### [Material provided]

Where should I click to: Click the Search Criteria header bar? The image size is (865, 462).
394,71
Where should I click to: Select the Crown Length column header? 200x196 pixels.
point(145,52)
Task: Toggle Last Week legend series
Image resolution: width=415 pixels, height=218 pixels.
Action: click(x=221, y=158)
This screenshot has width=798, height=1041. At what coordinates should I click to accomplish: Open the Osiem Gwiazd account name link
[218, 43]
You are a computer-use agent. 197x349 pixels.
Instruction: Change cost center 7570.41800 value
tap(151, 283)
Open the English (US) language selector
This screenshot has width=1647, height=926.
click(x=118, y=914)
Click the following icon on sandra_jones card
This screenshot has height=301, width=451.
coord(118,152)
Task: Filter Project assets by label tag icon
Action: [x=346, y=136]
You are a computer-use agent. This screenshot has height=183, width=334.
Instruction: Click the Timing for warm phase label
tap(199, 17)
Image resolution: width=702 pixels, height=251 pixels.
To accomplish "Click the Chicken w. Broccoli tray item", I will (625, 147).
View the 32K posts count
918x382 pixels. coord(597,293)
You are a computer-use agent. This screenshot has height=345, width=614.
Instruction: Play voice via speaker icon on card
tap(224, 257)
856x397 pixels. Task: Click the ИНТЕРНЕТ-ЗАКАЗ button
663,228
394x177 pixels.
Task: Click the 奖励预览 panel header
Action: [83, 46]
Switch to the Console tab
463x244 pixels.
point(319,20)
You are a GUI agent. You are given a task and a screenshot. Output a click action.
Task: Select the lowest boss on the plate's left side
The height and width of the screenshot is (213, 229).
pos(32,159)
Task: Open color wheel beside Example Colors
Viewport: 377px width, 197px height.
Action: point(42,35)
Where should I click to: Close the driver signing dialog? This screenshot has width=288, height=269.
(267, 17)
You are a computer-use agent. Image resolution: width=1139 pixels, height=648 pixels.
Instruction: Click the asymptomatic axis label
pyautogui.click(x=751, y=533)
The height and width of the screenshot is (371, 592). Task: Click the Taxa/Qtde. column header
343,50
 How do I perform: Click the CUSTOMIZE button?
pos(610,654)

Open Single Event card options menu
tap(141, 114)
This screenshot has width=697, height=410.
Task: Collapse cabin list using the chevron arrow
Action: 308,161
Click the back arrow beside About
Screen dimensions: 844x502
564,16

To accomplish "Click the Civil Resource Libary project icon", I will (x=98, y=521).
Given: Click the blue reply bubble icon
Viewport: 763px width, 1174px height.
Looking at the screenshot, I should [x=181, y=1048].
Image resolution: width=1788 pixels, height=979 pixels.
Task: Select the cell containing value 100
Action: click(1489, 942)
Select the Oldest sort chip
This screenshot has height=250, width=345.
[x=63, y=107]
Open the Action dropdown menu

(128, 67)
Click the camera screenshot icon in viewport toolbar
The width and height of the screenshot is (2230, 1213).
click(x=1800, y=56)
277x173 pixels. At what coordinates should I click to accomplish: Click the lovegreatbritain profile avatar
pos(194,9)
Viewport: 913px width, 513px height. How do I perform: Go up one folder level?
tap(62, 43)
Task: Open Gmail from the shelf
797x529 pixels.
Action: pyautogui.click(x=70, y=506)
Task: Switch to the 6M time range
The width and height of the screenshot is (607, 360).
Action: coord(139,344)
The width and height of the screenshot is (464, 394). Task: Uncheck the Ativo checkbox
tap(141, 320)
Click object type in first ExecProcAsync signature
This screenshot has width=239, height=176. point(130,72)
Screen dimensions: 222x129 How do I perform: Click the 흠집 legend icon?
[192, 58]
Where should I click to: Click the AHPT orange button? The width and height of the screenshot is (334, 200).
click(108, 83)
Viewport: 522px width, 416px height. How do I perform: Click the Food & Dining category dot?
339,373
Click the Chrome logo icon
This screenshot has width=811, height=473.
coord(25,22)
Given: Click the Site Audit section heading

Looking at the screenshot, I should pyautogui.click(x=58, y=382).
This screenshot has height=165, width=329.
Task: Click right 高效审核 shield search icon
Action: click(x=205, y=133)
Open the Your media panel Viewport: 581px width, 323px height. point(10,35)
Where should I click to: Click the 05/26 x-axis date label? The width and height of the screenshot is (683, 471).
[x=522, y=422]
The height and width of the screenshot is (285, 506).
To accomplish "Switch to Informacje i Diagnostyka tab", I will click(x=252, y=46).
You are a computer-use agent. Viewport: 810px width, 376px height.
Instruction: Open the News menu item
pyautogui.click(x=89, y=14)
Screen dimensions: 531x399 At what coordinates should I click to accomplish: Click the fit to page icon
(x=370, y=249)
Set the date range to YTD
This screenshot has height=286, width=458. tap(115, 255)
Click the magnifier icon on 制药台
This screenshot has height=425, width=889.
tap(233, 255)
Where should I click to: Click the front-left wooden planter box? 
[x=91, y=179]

### [Written request]
Gather every line of the data above that contains the word "menu".

### [Written solution]
Open Single Event card options menu
Open the Action dropdown menu
Instruction: Open the News menu item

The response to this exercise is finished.